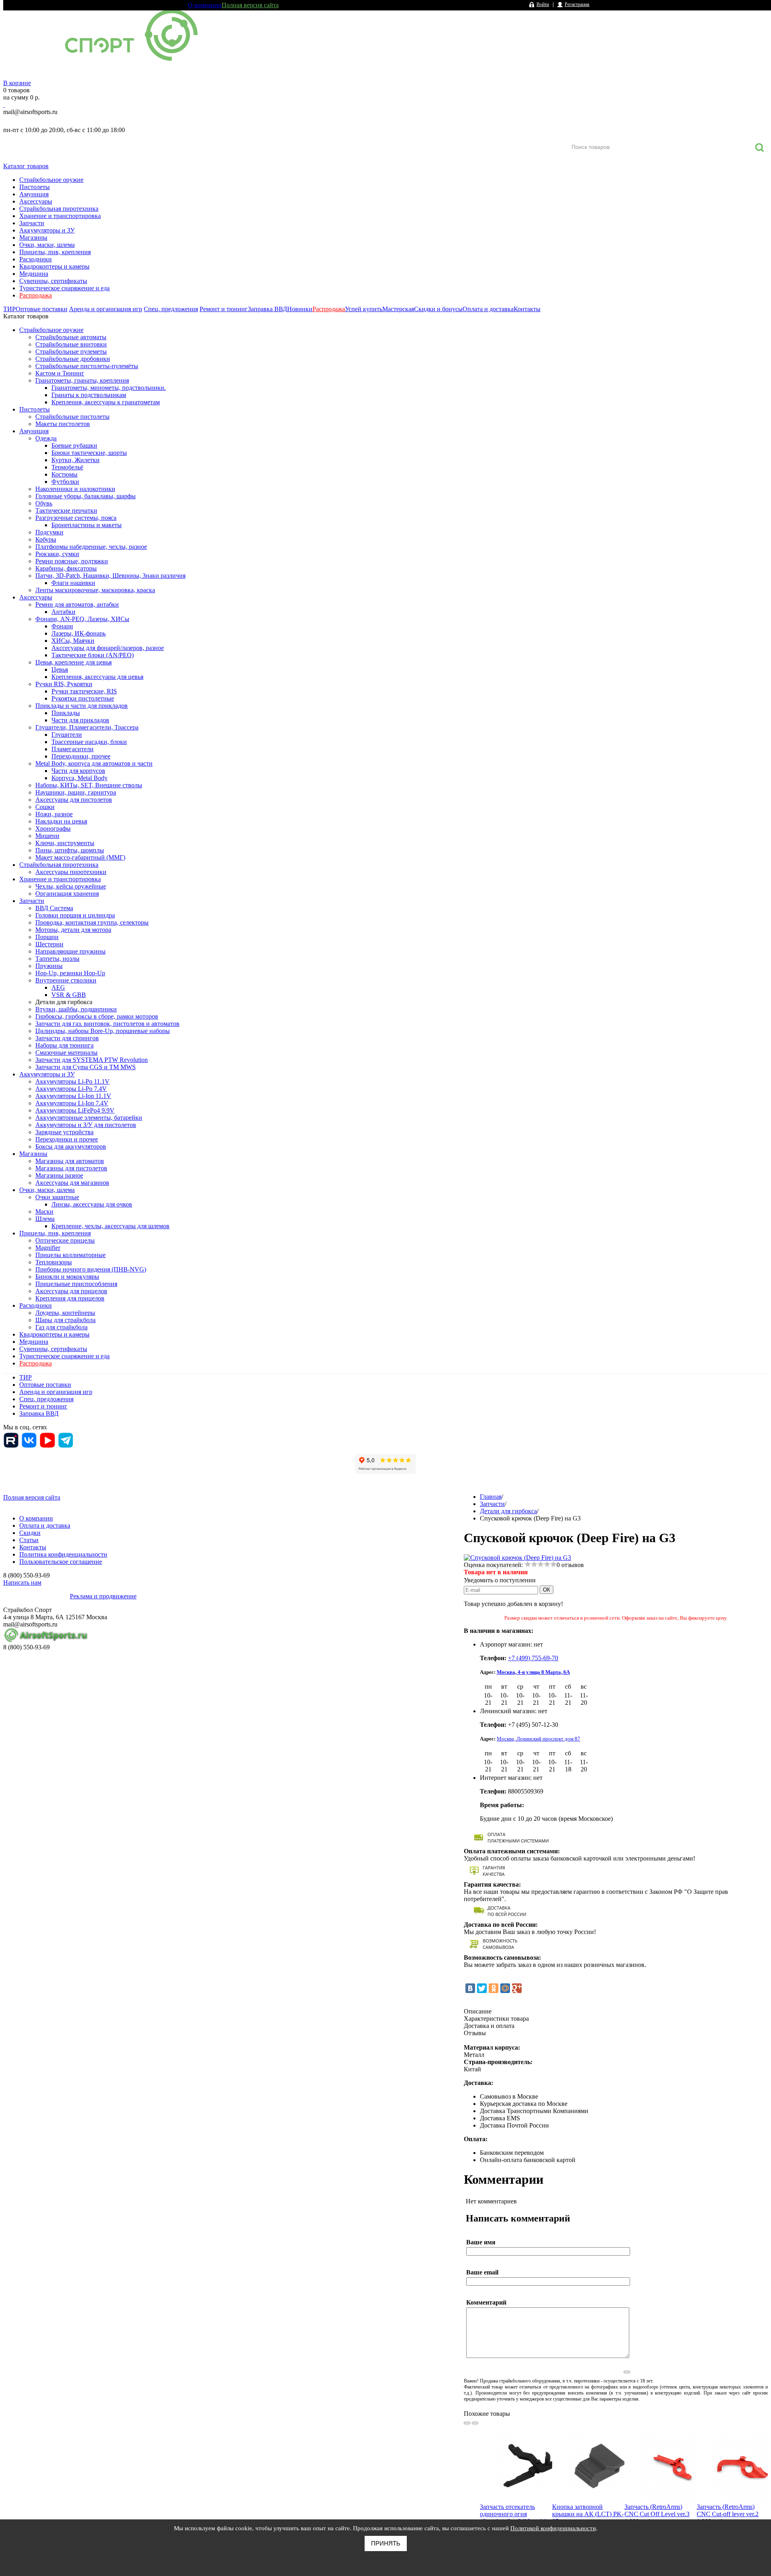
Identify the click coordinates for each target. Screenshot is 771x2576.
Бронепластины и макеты (86, 525)
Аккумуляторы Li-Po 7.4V (71, 1088)
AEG (58, 987)
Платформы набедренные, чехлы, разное (91, 546)
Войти (542, 4)
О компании (205, 5)
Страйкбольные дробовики (72, 358)
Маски (44, 1211)
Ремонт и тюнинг (224, 309)
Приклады (65, 712)
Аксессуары (35, 201)
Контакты (527, 309)
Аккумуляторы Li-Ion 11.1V (73, 1095)
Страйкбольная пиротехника (58, 208)
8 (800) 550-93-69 (45, 121)
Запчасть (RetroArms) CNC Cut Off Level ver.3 (656, 2510)
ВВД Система (54, 908)
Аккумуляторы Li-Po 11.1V (72, 1081)
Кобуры (45, 539)
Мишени (47, 835)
######
What is the number of lines in the listing that contain "Аккумуляторы"? State it and nothing more.

TASK SOLUTION: 3